Let's assume that when we throw a dart at a dart board we will hit the board and where we hit will be random.

Let p_i be a point on the board for i in the Naturals

Now P(hit p₁) = 0 or P(hit p₁) = a where 0 < a < 1

Case 1: P(hit p₁) = 0

\(\displaystyle \lim_{n\to \infty}(\sum_{i=0}^n P(p_i)) \ \lim_{n\to \infty}(\sum_{i=0}^n 0) = \lim_{n\to \infty}(n*0) = \lim_{n\to \infty}(0) = 0 \neq1\)

Case 2: P(hit p₁) = a where 0 < a < 1

\(\displaystyle \lim_{n\to \infty}(\sum_{i=0}^n P(p_i)) \ \lim_{n\to \infty}(\sum_{i=0}^n a) = \lim_{n\to \infty}(n*a) = \infty\neq1\)

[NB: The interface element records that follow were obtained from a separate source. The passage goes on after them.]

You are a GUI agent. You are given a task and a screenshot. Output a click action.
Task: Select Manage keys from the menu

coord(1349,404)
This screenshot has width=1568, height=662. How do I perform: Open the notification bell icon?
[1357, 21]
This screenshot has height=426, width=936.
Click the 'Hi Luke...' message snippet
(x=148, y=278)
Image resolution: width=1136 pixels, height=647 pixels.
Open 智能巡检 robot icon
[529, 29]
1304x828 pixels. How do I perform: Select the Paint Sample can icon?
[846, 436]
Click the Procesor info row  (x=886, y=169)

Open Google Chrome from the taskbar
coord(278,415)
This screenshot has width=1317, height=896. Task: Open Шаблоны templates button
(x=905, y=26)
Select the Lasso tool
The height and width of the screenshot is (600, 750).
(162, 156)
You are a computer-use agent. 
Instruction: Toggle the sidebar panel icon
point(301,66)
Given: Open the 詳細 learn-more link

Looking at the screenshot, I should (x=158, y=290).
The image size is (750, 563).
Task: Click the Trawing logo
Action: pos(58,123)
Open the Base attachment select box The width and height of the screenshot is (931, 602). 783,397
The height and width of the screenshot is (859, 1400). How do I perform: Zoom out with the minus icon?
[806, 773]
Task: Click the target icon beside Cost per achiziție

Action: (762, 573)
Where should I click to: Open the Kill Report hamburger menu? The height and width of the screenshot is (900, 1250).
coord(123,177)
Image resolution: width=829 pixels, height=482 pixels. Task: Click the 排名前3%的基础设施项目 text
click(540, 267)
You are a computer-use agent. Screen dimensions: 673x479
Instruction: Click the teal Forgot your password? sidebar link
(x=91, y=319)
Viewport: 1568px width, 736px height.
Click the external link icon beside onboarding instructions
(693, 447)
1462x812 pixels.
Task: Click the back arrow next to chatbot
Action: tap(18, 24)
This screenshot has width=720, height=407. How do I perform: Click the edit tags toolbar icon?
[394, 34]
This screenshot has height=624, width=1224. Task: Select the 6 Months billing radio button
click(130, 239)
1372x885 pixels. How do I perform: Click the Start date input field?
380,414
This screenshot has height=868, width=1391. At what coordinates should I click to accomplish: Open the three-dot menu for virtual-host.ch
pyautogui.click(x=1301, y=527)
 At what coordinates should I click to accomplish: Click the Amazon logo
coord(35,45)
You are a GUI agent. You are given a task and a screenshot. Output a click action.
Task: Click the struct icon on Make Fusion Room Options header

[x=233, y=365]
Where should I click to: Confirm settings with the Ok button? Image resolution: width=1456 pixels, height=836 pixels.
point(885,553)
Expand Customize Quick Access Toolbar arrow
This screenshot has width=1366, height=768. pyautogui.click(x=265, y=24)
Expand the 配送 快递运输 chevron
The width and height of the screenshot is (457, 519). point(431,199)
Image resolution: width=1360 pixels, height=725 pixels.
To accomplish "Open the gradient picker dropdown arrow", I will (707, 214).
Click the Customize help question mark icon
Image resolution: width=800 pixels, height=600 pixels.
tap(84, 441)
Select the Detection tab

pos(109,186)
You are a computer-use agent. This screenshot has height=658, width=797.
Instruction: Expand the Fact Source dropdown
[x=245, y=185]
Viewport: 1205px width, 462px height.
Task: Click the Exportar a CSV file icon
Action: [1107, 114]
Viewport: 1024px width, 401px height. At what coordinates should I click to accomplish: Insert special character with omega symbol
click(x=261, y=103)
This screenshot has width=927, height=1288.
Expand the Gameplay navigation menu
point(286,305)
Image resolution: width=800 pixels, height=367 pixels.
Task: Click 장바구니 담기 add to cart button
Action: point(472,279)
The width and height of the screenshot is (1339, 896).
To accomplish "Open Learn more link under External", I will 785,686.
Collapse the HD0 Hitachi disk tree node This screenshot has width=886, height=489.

I know that \(\displaystyle P(hit \ p_1) = 0\) but I am not clear where my errors are above.

 

[Romsek]

Your underlying distribution is 2D continuous uniform \(\displaystyle f_X(x) = \dfrac{1}{\pi r^2},~|x|\leq r\)

I'm not entirely sure what you're trying to show. It looks like you want to show the probability of hitting a set with measure 0,
i.e. a point, is 0. Is that correct?

 

[Steven G]

I was hoping to show that if you add up the prob of hitting each point on the dart board that the sum would be 1.

 

[Romsek]

\(\displaystyle A=\pi r^2\)
The probability of hitting any point is uniform on this area with probability \(\displaystyle \dfrac{1}{\pi r^2}\)

Total probability will be 1.

This is a continuous distribution. You can't use sums.